Exercise details — Print every row below verbatim.

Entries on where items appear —

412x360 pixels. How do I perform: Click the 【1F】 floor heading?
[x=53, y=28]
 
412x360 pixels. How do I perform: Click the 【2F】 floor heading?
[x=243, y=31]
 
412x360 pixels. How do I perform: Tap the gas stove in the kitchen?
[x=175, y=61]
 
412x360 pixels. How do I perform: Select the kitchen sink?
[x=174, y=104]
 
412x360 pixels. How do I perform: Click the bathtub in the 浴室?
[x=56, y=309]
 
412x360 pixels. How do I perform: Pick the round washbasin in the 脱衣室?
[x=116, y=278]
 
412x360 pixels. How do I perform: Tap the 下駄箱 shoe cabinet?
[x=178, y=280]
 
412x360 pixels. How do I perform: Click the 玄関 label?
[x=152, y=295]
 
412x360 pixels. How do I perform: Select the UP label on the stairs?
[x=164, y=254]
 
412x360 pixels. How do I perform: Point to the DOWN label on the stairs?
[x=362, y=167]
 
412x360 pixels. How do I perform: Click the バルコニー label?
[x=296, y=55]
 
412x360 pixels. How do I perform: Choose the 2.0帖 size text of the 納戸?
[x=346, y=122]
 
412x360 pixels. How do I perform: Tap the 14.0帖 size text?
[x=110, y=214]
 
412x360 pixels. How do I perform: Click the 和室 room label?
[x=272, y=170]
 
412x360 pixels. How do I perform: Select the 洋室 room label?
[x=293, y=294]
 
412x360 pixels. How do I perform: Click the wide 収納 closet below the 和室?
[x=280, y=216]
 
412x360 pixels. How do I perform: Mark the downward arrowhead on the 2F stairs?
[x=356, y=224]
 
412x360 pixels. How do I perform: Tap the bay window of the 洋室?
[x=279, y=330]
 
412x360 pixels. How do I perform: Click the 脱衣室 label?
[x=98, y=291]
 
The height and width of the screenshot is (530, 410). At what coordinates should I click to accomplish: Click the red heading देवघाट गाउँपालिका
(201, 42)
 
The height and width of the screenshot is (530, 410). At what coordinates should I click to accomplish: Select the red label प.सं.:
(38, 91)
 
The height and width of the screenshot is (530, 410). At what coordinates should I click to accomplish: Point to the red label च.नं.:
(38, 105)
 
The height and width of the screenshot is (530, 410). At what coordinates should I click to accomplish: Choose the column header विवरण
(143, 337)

Exercise response —
412x360 pixels. How do I perform: Click the 【1F】 floor heading?
[x=53, y=28]
 
412x360 pixels. How do I perform: Click the 【2F】 floor heading?
[x=243, y=31]
 
412x360 pixels. How do I perform: Tap the gas stove in the kitchen?
[x=175, y=61]
 
412x360 pixels. How do I perform: Select the kitchen sink?
[x=174, y=104]
 
412x360 pixels. How do I perform: Click the bathtub in the 浴室?
[x=56, y=309]
 
412x360 pixels. How do I perform: Pick the round washbasin in the 脱衣室?
[x=116, y=278]
 
412x360 pixels. How do I perform: Tap the 下駄箱 shoe cabinet?
[x=178, y=280]
 
412x360 pixels. How do I perform: Click the 玄関 label?
[x=152, y=295]
 
412x360 pixels. How do I perform: Select the UP label on the stairs?
[x=164, y=254]
 
412x360 pixels. How do I perform: Point to the DOWN label on the stairs?
[x=362, y=167]
 
412x360 pixels. How do I perform: Click the バルコニー label?
[x=296, y=55]
 
412x360 pixels. How do I perform: Choose the 2.0帖 size text of the 納戸?
[x=346, y=122]
 
412x360 pixels. How do I perform: Tap the 14.0帖 size text?
[x=110, y=214]
 
412x360 pixels. How do I perform: Click the 和室 room label?
[x=272, y=170]
 
412x360 pixels. How do I perform: Select the 洋室 room label?
[x=293, y=294]
 
412x360 pixels. How do I perform: Click the wide 収納 closet below the 和室?
[x=280, y=216]
 
412x360 pixels. How do I perform: Mark the downward arrowhead on the 2F stairs?
[x=356, y=224]
 
412x360 pixels. How do I perform: Tap the bay window of the 洋室?
[x=279, y=330]
 
412x360 pixels. How do I perform: Click the 脱衣室 label?
[x=98, y=291]
 
The height and width of the screenshot is (530, 410). At what coordinates should I click to accomplish: Click the red heading देवघाट गाउँपालिका
(201, 42)
 
The height and width of the screenshot is (530, 410). At what coordinates should I click to accomplish: Select the red label प.सं.:
(38, 91)
 
The height and width of the screenshot is (530, 410). At what coordinates should I click to accomplish: Point to the red label च.नं.:
(38, 105)
 
The height and width of the screenshot is (530, 410). At what coordinates should I click to accomplish: Choose the column header विवरण
(143, 337)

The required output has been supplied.